Os homens. Falemos então de “os homens”. Seres de coração puro, líricos. Seres sofridos, tanto faz que seja a cappela ou com orquestra e coro. A violência dos trabalhos, a áspera barba, o grosseiro fato de macaco: tudo fragilidades quando se arranha a superfície. Movem-se como ursos: bailarinos inconfessados e insuspeitos. Mesmo num triciclo onde pedalam a sua inocência é já para o amor que pedalam porque é muito só o homem sem amor. Mesmo ou se canta e dança como James Gandolfini.

Os extractos são do peculiar “Romances and Cigarettes” realizado por bizarro John Turturro.

Humphrey Bogart

Bogart

Na Broadway, já ganhava 500 dólares por semana, e bastara-lhe a experiência de um filme para se desiludir de Hollywood. Tinha 35 anos e preparava-se para se resignar a uma existência sombria.

Humphrey DeForest Bogart nascera a 23 de Janeiro de 1899, embora o departamento de publicidade da Warner o dê, congeminando subtil variação, como nascido no dia de Natal. Um menino Jesus noir.

Numa tarde de Outono, estava 1934 a chegar ao fim, preparando-se para protagonizar a peça “The Petrified Forrest”, de Robert E. Sherwood, o actor Leslie Howard convidou-o para ser seu parceiro e fazer o papel de Duke Mantee, “a foul mouthed vicious killer”. Bogie aceitou e, deu-se o grande salto, trampolim para outras famas. A peça foi um êxito e a Warner quis fazer o filme. Howard aceitou com a condição de que Bogart fosse com ele e voltasse a ser, como na peça, um Duke Mantee que, como diz Jorge Luis Borges que viu o filme, era um “gangster fatigado, resignado a matar (e a fazer-se matar) como os outros a morrer”. É muito provável que Bogart nunca tenha lido esta tão exacta definição, mas mesmo assim caprichou em não fazer outra coisa que não fosse dar-lhe razão.

Ainda assim, Hollywood não se convenceu logo. Os thirties eram o tempo de heróis à Gary Cooper, um “gentle giant” que sumarizava a inocência da América, galante e obstinado a lutar pela Boa Causa. E depois, como era belo. Até o insuspeito Hemingway lhe caiu nos braços: “the most beautiful man I ever met!”. A beleza de Cooper submergiu a década, o seu “play natural” também. Era uma água cristalina e Bogart era homem para beber tudo menos água.
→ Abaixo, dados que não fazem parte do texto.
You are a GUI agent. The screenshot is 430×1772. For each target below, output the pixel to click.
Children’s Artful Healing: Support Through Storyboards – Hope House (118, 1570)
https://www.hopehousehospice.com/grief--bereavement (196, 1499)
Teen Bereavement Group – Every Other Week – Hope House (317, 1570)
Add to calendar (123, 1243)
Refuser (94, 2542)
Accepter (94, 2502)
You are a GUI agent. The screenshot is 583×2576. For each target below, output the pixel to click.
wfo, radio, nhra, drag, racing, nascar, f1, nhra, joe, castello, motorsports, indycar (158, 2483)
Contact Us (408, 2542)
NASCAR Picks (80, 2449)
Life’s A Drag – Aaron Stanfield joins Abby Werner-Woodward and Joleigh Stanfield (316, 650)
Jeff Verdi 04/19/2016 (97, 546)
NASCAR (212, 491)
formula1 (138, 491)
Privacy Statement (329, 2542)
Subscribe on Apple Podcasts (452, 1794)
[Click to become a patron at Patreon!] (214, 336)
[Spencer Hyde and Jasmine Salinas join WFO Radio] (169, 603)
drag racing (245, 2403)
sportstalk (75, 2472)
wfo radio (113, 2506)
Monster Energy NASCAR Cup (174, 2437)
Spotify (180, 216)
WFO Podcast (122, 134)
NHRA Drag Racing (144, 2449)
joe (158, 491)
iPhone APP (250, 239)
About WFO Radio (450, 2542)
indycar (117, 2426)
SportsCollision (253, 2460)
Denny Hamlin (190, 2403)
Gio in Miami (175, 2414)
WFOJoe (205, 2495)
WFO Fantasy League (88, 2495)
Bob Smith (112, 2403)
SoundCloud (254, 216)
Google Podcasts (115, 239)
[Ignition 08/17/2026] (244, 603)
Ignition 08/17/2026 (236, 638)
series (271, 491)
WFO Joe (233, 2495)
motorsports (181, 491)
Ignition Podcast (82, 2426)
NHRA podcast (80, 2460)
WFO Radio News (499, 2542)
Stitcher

A década seguinte, quando a Guerra, modelo WW II, lhes caiu na cabeça como um tijolo, mudou os americanos. Os novos heróis de Hollywood queriam-se “rough, tough and ready for anything” à maneira de Clark Gable. Bogart pensou duas vezes antes de ir a jogo. “Rough and tough” era como ele, mas porque raio é que haveria Bogart de estar “ready for anything”?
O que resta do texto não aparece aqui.